Vint Cerf: Data That's Here Today May Be Gone Tomorrow

dcblogs writes "Vinton Cerf is warning that digital things created today — spreadsheets, documents, presentations as well as mountains of scientific data — may not be readable in the years and centuries ahead. Cerf illustrates the problem in a simple way. He runs Microsoft Office 2011 on Macintosh, but it cannot read a 1997 PowerPoint file. 'It doesn't know what it is,' he said. 'I'm not blaming Microsoft,' said Cerf, who is Google's vice president and chief Internet evangelist. 'What I'm saying is that backward compatibility is very hard to preserve over very long periods of time.' He calls it a 'hard problem.'" We're at an interesting spot right now, where we're worried that the internet won't remember everything, and also that it won't forget anything.

6 of 358 comments (clear)

  1. We should have listened by Anonymous Coward · · Score: 5, Insightful

    We're in a difficult spot right now because for years we ignored the warnings about 'proprietary file formats'.
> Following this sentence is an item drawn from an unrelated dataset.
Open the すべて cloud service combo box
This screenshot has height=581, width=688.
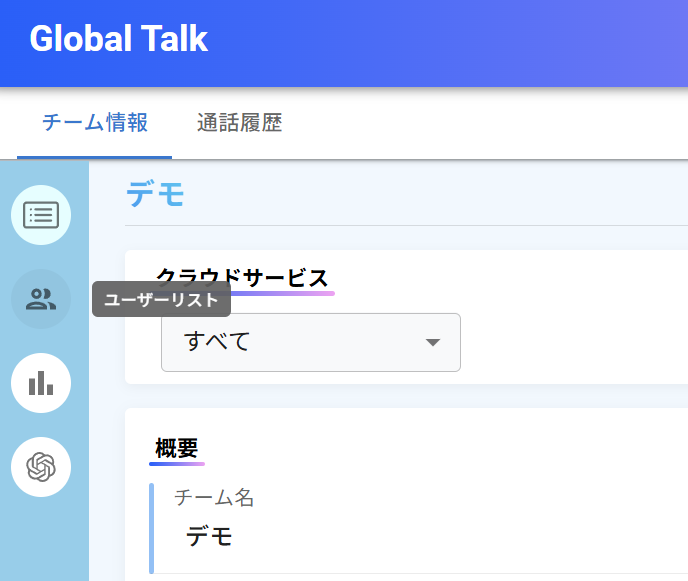[x=310, y=342]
    I'm not blaming Microsoft either. We let Microsoft do this to us of our own free ignorance.

  2. Re:So? by MrBandersnatch · · Score: 5, Insightful

    I think you will find that there's a little known branch of academia called "history" which sometimes takes a curious interest in even the most trivial of past information.....

  3. Yes, backwards compatibility, blah blah blah... by Narcocide · · Score: 5, Insightful

    Yes, you're right I have this ASCII text file created in 1997 and I can't find anything to read it...
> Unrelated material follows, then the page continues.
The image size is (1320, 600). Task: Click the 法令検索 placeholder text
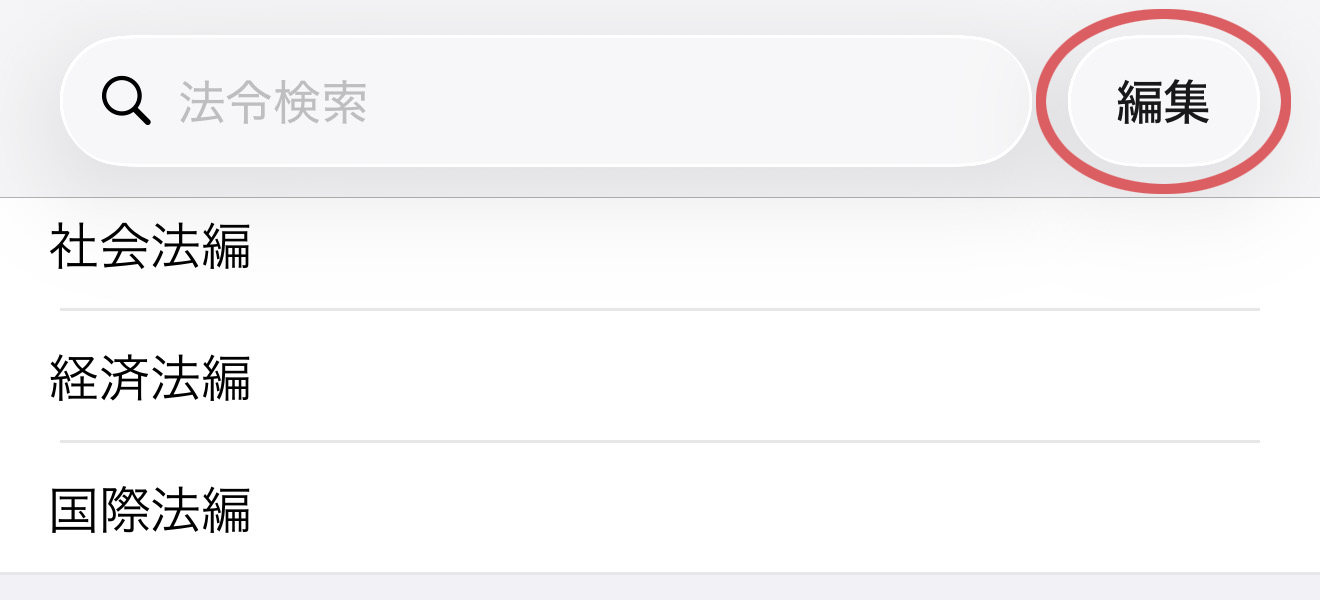[273, 102]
    OH WAIT ACTUALLY FUCKING *EVERYTHING* STILL READS IT.

    Stop gargling Microsoft's balls so much and wipe off your chin. Proprietary data formats are THE PROBLEM. Stop trying to redirect public discourse with this thinly veiled bullshit.

    1. Re:Yes, backwards compatibility, blah blah blah... by Anonymous Coward · · Score: 5, Insightful

      But your EBCDIC documents are absolute rubbish now and the tools to convert them aren't commonplace any more.

      $ printf "\xC5\xC2\xC3\xC4\xC9\xC3\x25" | iconv -f ebcdic-us -t ascii
      EBCDIC
      $ dpkg -S `which iconv`
      libc-bin: /usr/bin/iconv
      $ apt-cache show libc-bin | grep -e Essential -e Priority
      Essential: yes
      Priority: required

      So we got a program that can convert from EBCDIC-US to ASCII (or UTF-8 or whatever you want) and that program is in an Essential/Required package on any Debian-based system and for some reason you say that "aren't commonplace"?

      Are you on crack?

  4. Re:emulation / virtualization by Anonymous Coward · · Score: 5, Funny

    You're very clever, young man, very clever - but it's VMs all the way down!

  5. Re:My data will be readable by Bremic · · Score: 5, Insightful

    Until HTML includes DRM and half the stuff you create ends up being unreadable.

    Well, really we are probably good for anything that can be opened in a text editor for a long long while; but the point is there. Anything can be lost to data format shifts.

    As someone who had to re-type a 80 page document because the company stopped using the software the document was created on, and didn't have a licence for it an no converter found online worked - I can say this does happen.

    How many people are going to shell out $600 for software to open something they want to make an edit on? How many are going to just give up and find someone to rekey it, or just give it up as a loss?

    With more and more systems including format locks, in 50+ years historians will likely have a lot of trouble finding out details from today. Kind of like it is now when we go to look at archival film from WWII and find it's all faded into obscurity. We have the same problems, just with different causes. Then it was lack of preservation of a medium with a limited lifespan. Now it's storing stuff in formats that will go away as they are improved upon, blocked, or just forgotten about.

    Sure if your in your 20s, or even 30s, you probably haven't realized the copy of your grandfathers photos are sitting on a floppy disk in a proprietary format. But when you get older you may encounter these issues.